___ Extrait cité ___

Rappelons-le, tous les témoignages concordent, les témoignages historiques, comme les « retours d’expérience » contemporains : « on y va » parce que les camarades « y vont », et parce que le chef est là qui trace la voie et qui paie d’exemple. Au-delà des mots, « le moral » se resserre alors sur un puissant sentiment de fraternité, horizontale (l’esprit de camaraderie) et verticale (une relation hiérarchique faite de la combinaison de l’autorité et d’une indéfectible confiance réciproque entre le chef et ses subordonnés, dans le respect mutuel, voire l’affection).
Pour s’en convaincre, le témoignage d’un acteur de première ligne de la Grande Guerre, Tézenas du Moncel, est particulièrement probant. Monté au front en 1915 au sein d’un régiment d’infanterie coloniale comme jeune sergent à 19 ans, il est, en 1918, alors lieutenant, un survivant des gigantesques hécatombes de la Somme, du chemin des Dames ou de Verdun, pour ne citer que les plus emblématiques des batailles qu’il aura vécues au cœur de la fournaise. Il a laissé un exceptionnel témoignage, sous le titre L’Heure H, en voie de réédition.
Retenons d’abord la vanité des « grands mots magiques », selon son expression, à l’heure de l’épreuve : « Nous comptions sur l’enthousiasme des grands sentiments pour nous aider le moment venu… et maintenant l’enthousiasme est tombé au contact de la réalité ; il n’y a plus rien que les faits, et la mort, et la souffrance et la misère de tout. Et maintenant il faut payer. »

___

▸ **Liste des tâches**:
a) D'après le passage sur le moral des combattants, à quel âge et avec quel grade Tézenas du Moncel est-il monté au front ?
b) Rédigez la suite du passage sur le moral des combattants en reprenant après sa dernière phrase.

___ Données fournies ___

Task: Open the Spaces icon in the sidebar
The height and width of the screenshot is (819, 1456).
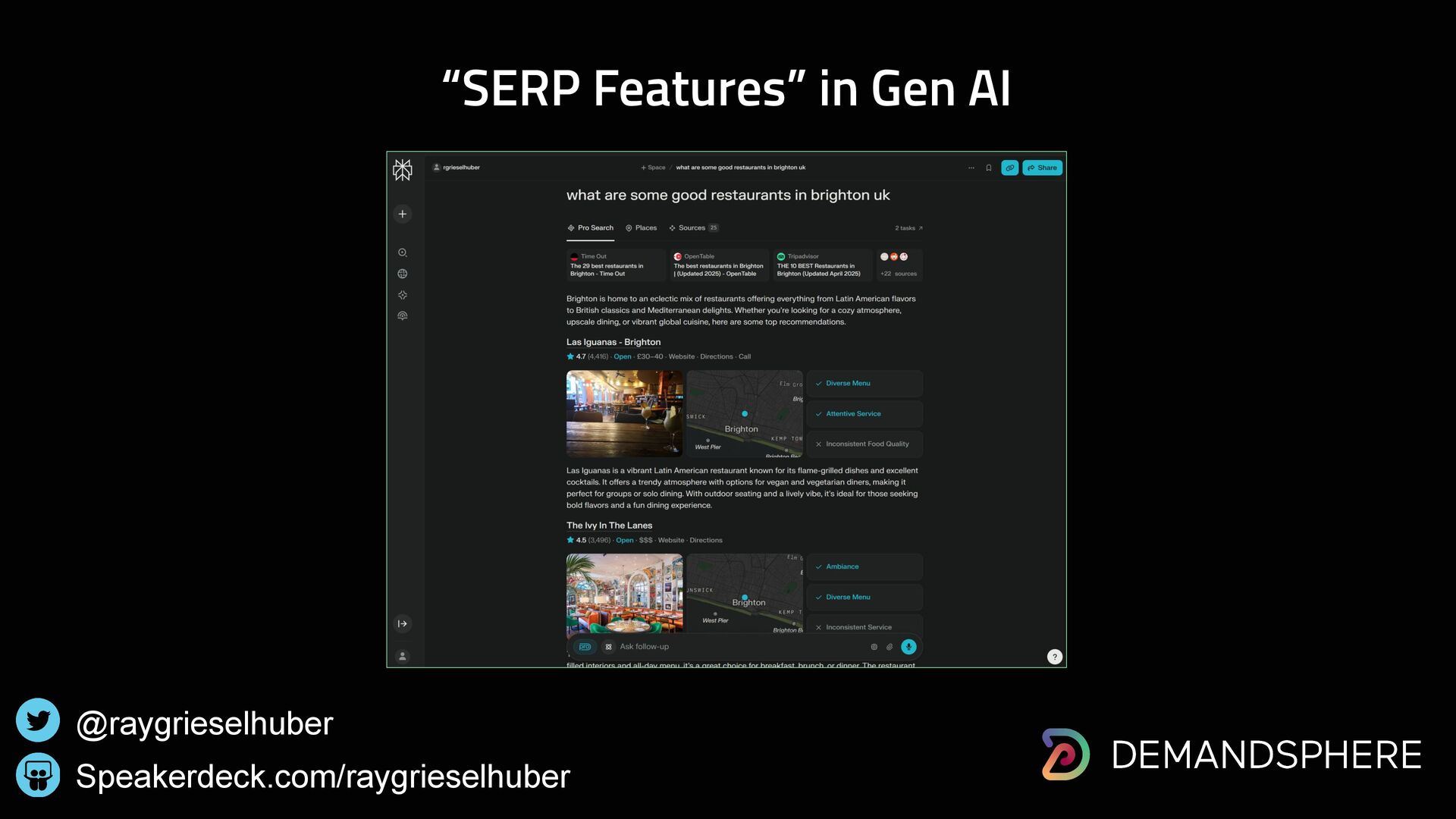Action: point(403,295)
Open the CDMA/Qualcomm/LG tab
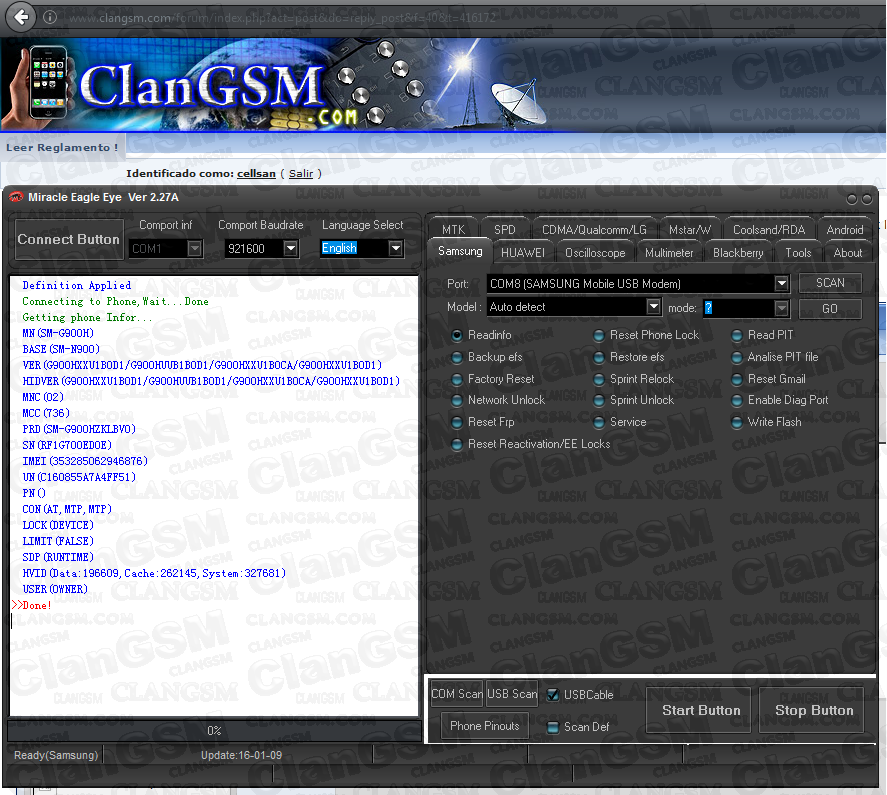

___

▸ **Corrigé de l'exercice**:
a) Il est monté au front en 1915 à 19 ans, comme jeune sergent.

b)
« Le moral » au plus bas ?
Non, car lorsqu’il faut monter en première ligne : « La seule impression de chaleur me vient de ces quelques hommes qui marchent derrière moi, confiants les uns dans les autres, petit groupe perdu dans un désert mais auquel notre affection commune donne une âme collective : ces hommes sont devenus ma famille errante, mon foyer, la flamme fragile à laquelle ma vie est suspendue, qui disparaîtrait sans doute avec elle si elle venait à s’éteindre. »
Ou encore, bien plus tard, après des mois de terribles épreuves : « Je reste confondu de ce dévouement sans limites que je lis dans leur regard… Nous sommes tous devenus comme des frères, et nous avons soif de nous aider les uns les autres. »
Telle est la réalité de la guerre, avec son paradoxe, parmi d’autres : à l’ignominie de la mort donnée ou subie, répond une fraternité sans égale.
De prime abord, on pourra objecter que cela ne répond pas aux questions initiales. Nous sommes pourtant sur la voie d’une réponse.
Car on peut affirmer que ce qui rend le militaire « valeureux », pour reprendre l’expression précédemment utilisée, c’est d’abord et avant tout la « fraternité d’armes ». Le facteur déterminant « du moral », son ultima ratio, c’est celui-là, à l’exclusion de tout autre, notamment du fanatisme ou de l’amoralité identifiés précédemment comme susceptibles de préserver des « états d’âme ».
Bien entendu, ce sentiment de solidarité sans égal ne garantit en rien la cohérence avec nos valeurs de civilisation de référence. Il peut même être radicalement dévoyé, comme l’Histoire nous l’a, hélas, souvent montré.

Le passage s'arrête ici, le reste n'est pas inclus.